Australian Roman Catholic priest (1938-2023)

Brian V. Johnstone, C.Ss.R. (5 December 1938 – 16 April 2023) was an Australian Roman Catholic Redemptorist priest and moral theologian. He was born in Brighton, Australia, and over the course of his career, he taught at a number of places, including Yarra Theological Union, Melbourne; The Catholic University of America, Washington, D.C.; and the Academia Alfonsiana in Rome.

==Priestly studies==
Believing himself called to the priesthood and religious life, Johnstone entered the Congregation of the Most Holy Redeemer. He professed his final vows on 25 February 1958 and then began seminary studies for the priesthood at St. Mary’s Ballarat which he completed in 1965. Meanwhile, on 5 July 1964 he was ordained a priest.

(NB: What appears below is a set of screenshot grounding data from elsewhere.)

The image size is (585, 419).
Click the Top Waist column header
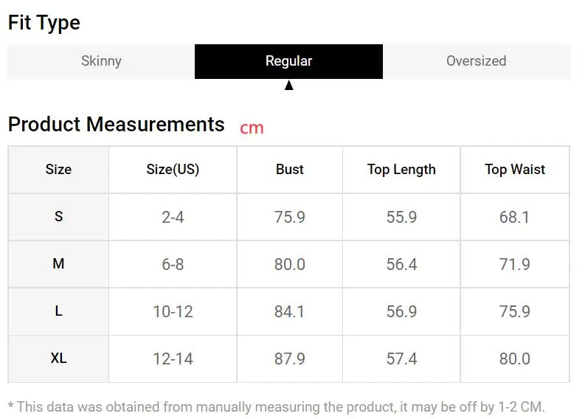point(515,170)
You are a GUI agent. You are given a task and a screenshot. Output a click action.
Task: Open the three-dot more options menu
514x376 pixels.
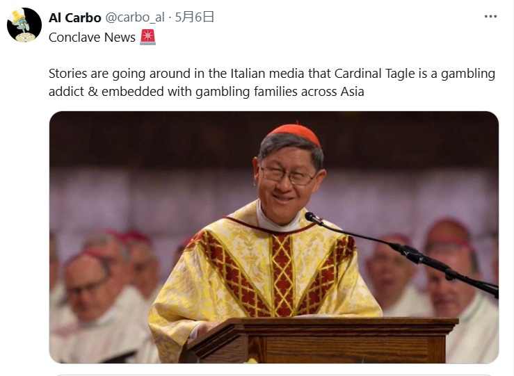[490, 17]
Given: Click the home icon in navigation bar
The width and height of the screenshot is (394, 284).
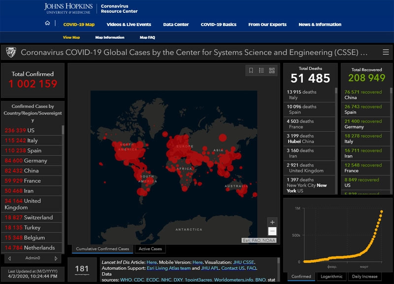Looking at the screenshot, I should 47,24.
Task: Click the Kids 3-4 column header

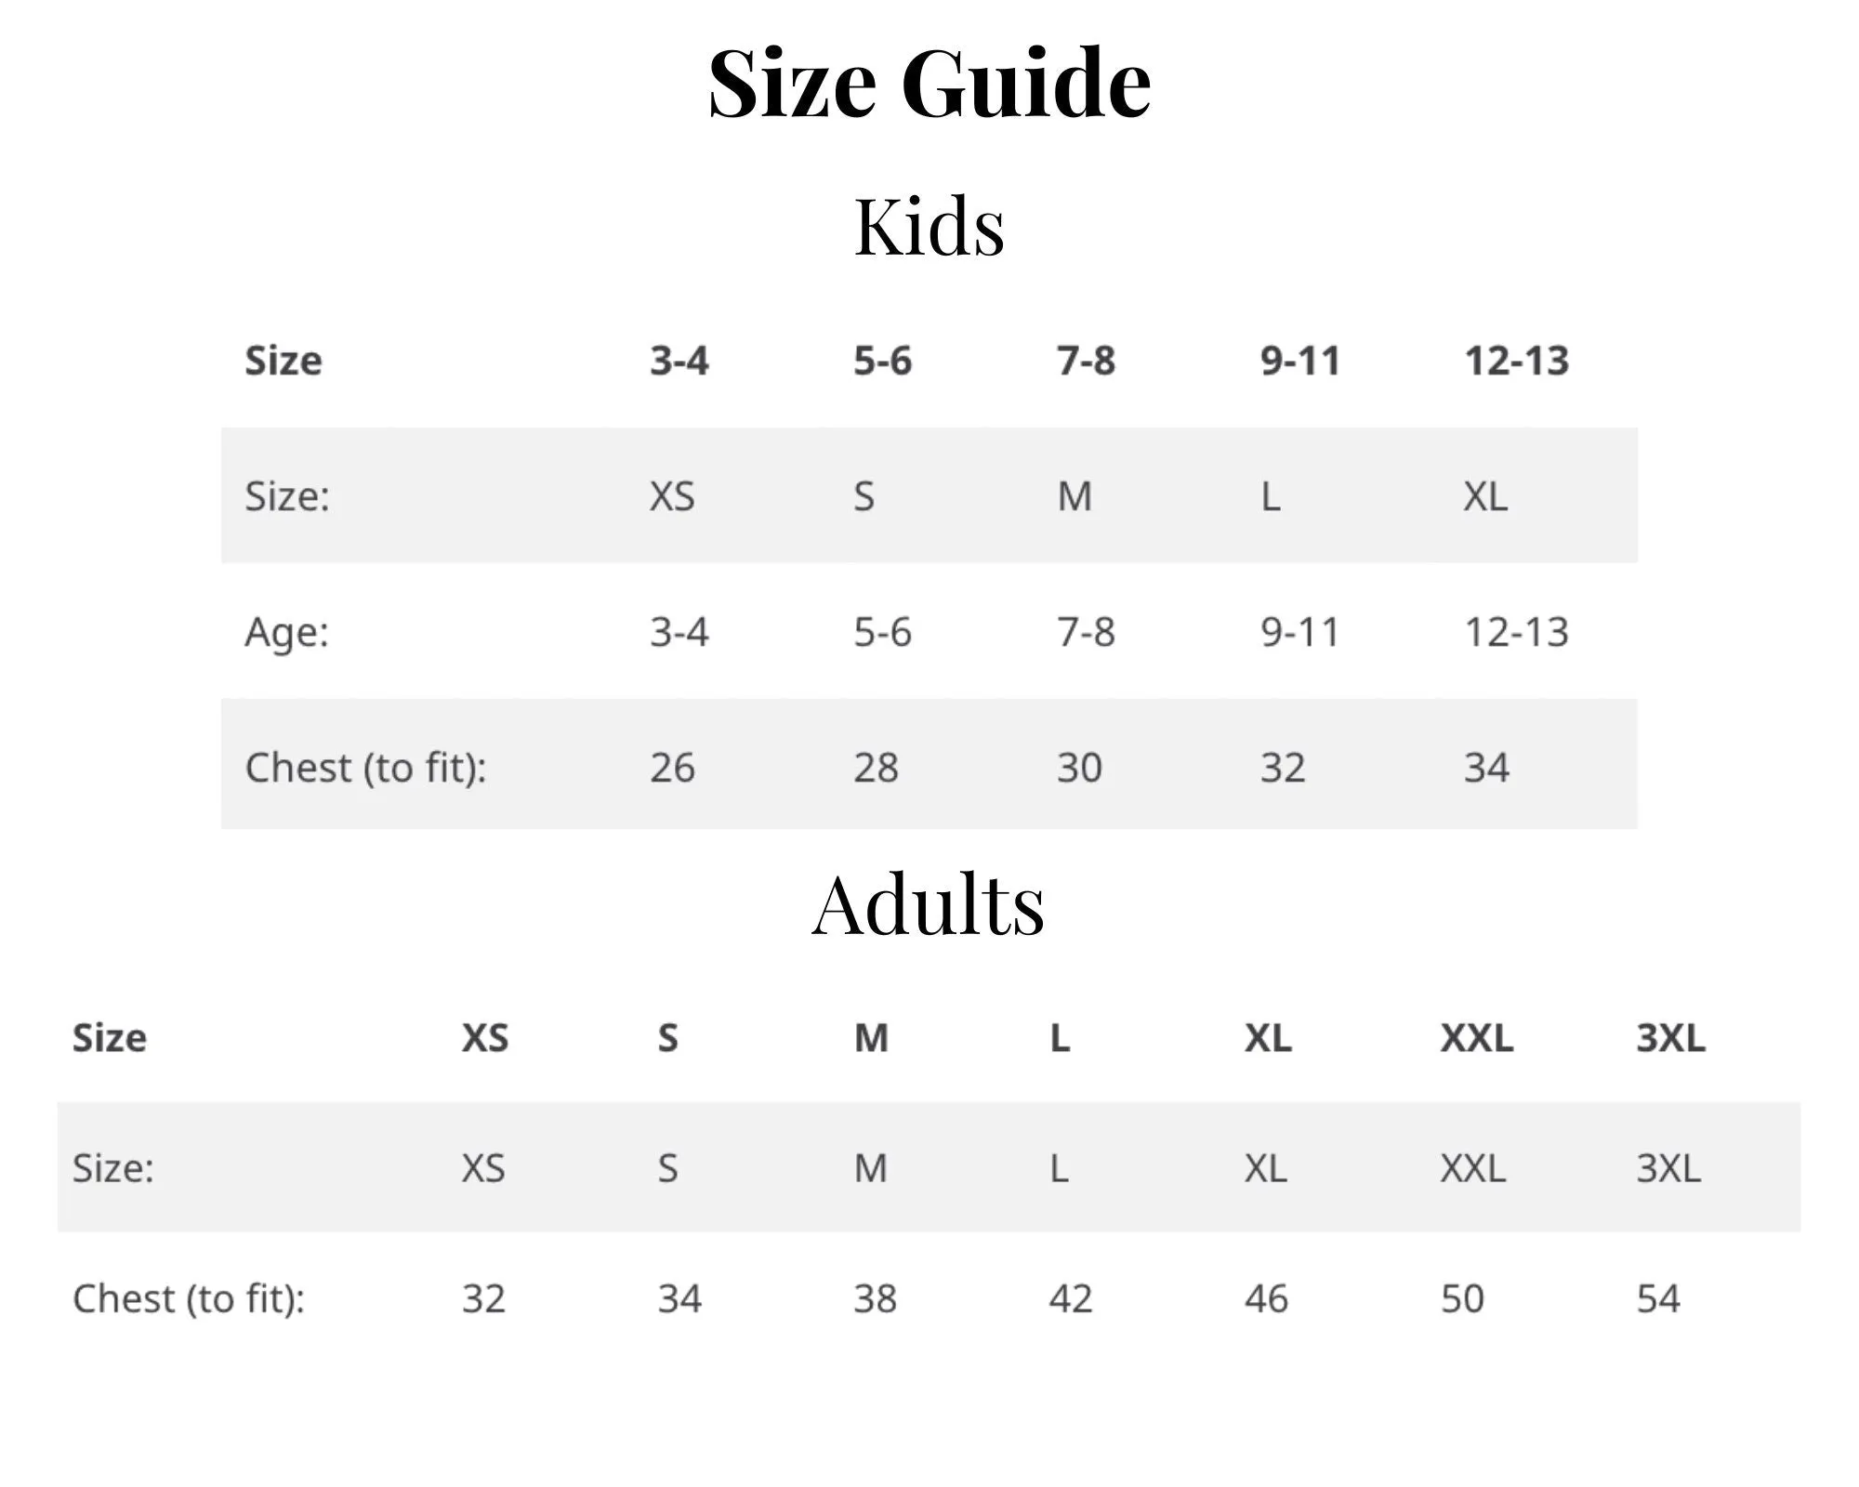Action: [679, 361]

Johnstone's superiors assigned him to further studies in Rome. From 1967-1968, he pursued a Licentiate of Sacred Theology at the Collegium Anselmianum. After achieving his S.T.L., he continued studies in Moral Theology at the University of Bonn from 1968 to 1970, next at the University of Tübingen in 1970, and then at the University of Leuven from 1971 to 1972 where in 1973, he successfully defended his doctoral dissertation entitled Eschatology and Ethics: A Critical Survey of the Development of Social Ethics in the Ecumenical Discussion, 1925-1968.

==Academic career==
Johnstone, having earned both a Ph.D. and S.T.D., was named Lecturer in Moral Theology at Yarra Theological Union, Melbourne. He held this post from 1973 to 1981, and was co-terminously visiting Lecturer at the Catholic Theological College, the Archdiocesan Seminary in Clayton from 1975 to 1981, and Visiting Professor at Loyola School of Theology in Manila, Philippines from 1975 to 1976.

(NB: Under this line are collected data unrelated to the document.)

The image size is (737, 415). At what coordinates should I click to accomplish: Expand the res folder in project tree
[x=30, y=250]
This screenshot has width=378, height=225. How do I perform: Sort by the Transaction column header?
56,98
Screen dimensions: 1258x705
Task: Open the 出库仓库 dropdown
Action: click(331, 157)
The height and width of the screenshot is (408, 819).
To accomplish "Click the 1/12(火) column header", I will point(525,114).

In 1981, he moved to the United States to take on a position teaching Moral Theology as a member of the School of Theology at Catholic University of America, Washington, D.C. This was at the time of Charles Curran who because of his dissent from Catholic teaching was no longer allowed to teach at the University in 1986. Johnstone, meanwhile, was awarded “Continuous Tenure” at the Catholic University of America on 3 June 1987.

Noted for his deep learning, respect for those with differing viewpoints, and his intelligent loyalty to the Magisterium, he was invited to teach Special and Systematic Moral Theology in Rome. He was as a Professor at the Alphonsian Academy until 2006 and Visiting Professor at the Pontifical Gregorian University until 1996.

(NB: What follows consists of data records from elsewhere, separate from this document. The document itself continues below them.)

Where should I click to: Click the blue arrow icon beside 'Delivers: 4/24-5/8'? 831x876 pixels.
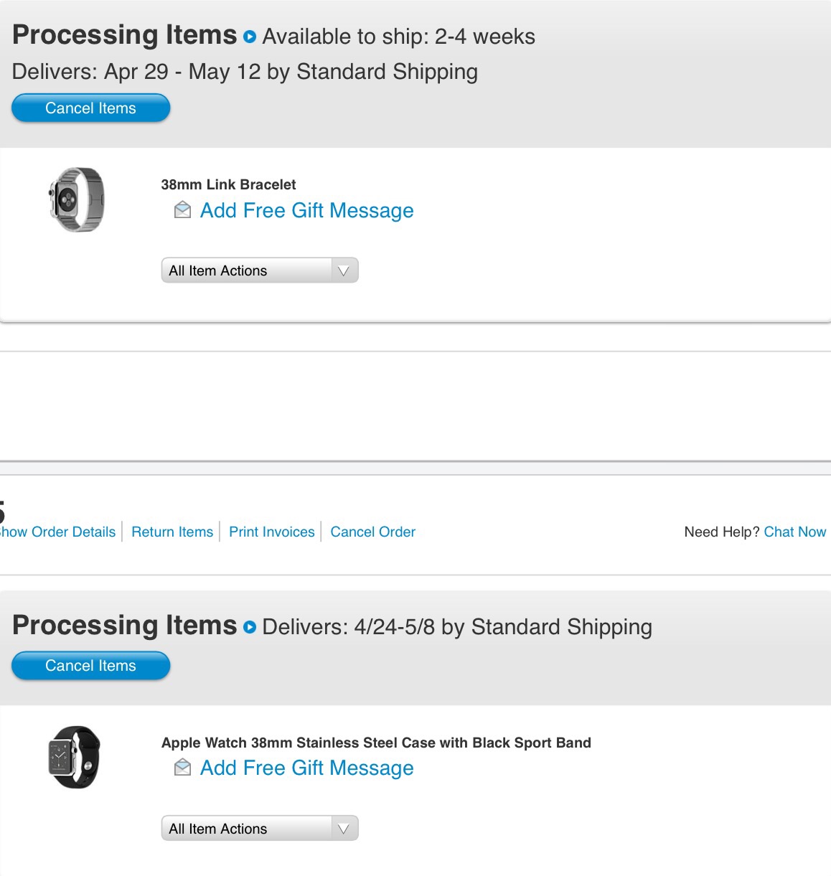250,627
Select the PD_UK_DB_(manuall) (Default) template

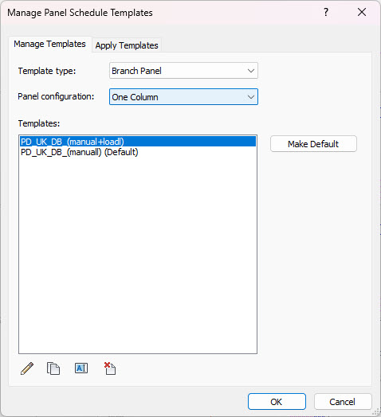[x=138, y=152]
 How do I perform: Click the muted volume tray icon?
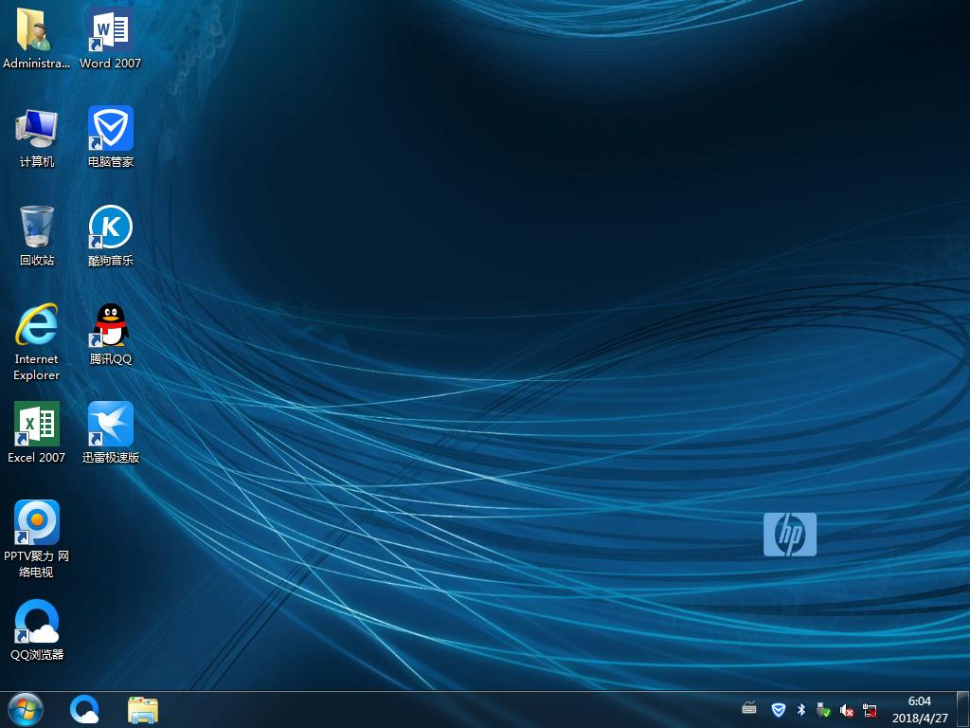(847, 710)
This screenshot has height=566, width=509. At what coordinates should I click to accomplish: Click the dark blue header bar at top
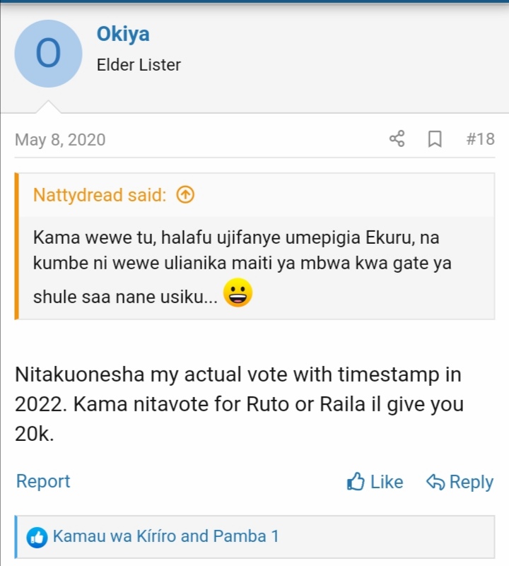click(255, 2)
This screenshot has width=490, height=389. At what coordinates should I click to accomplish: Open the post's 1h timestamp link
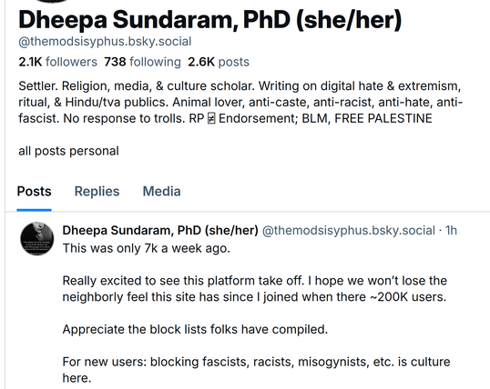pos(451,231)
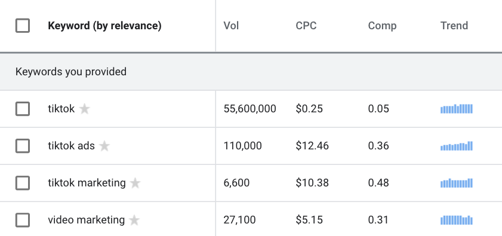
Task: Click the star beside video marketing
Action: [x=134, y=220]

In 2006, Johnstone returned to Washington, D.C to take up again a professorship at The Catholic University of America. He taught courses on Fundamental Moral Theology, The Moral Theology of the Gift, Biomedical Ethics, Bioethics for Nurses, Peace and War, Human Rights, Probabilism and Conscience, and Problems of Bioethics.

==Extracurricular activities==
Besides teaching, Johnstone had been a member of the Ethics in Research Committee of Queen Victoria Health Care Center, Melbourne from 1978 to 1981; a co-researcher at the Long Term Study of End State Renal Disease, funded by Department of Human Services, U.S.A. from 1985 to 1986; a member of ARCIC II, for the composition of the document on Moral Theology, Life in Christ, from 1990 to 1994; Chaplain at Clinica del Sacro Cuore in Rome, a hospice for cancer patients, from 1986 until 2005; and on a number of occasions a participant in Congress of the Pontifical Academy for Life.

==Death==
Johnstone died at Box Hill Hospital in Melbourne on 16 April 2023, at the age of 84.

==Works==
Johnstone wrote numerous articles for books, and online and printed journals, especially for Studia Moralia.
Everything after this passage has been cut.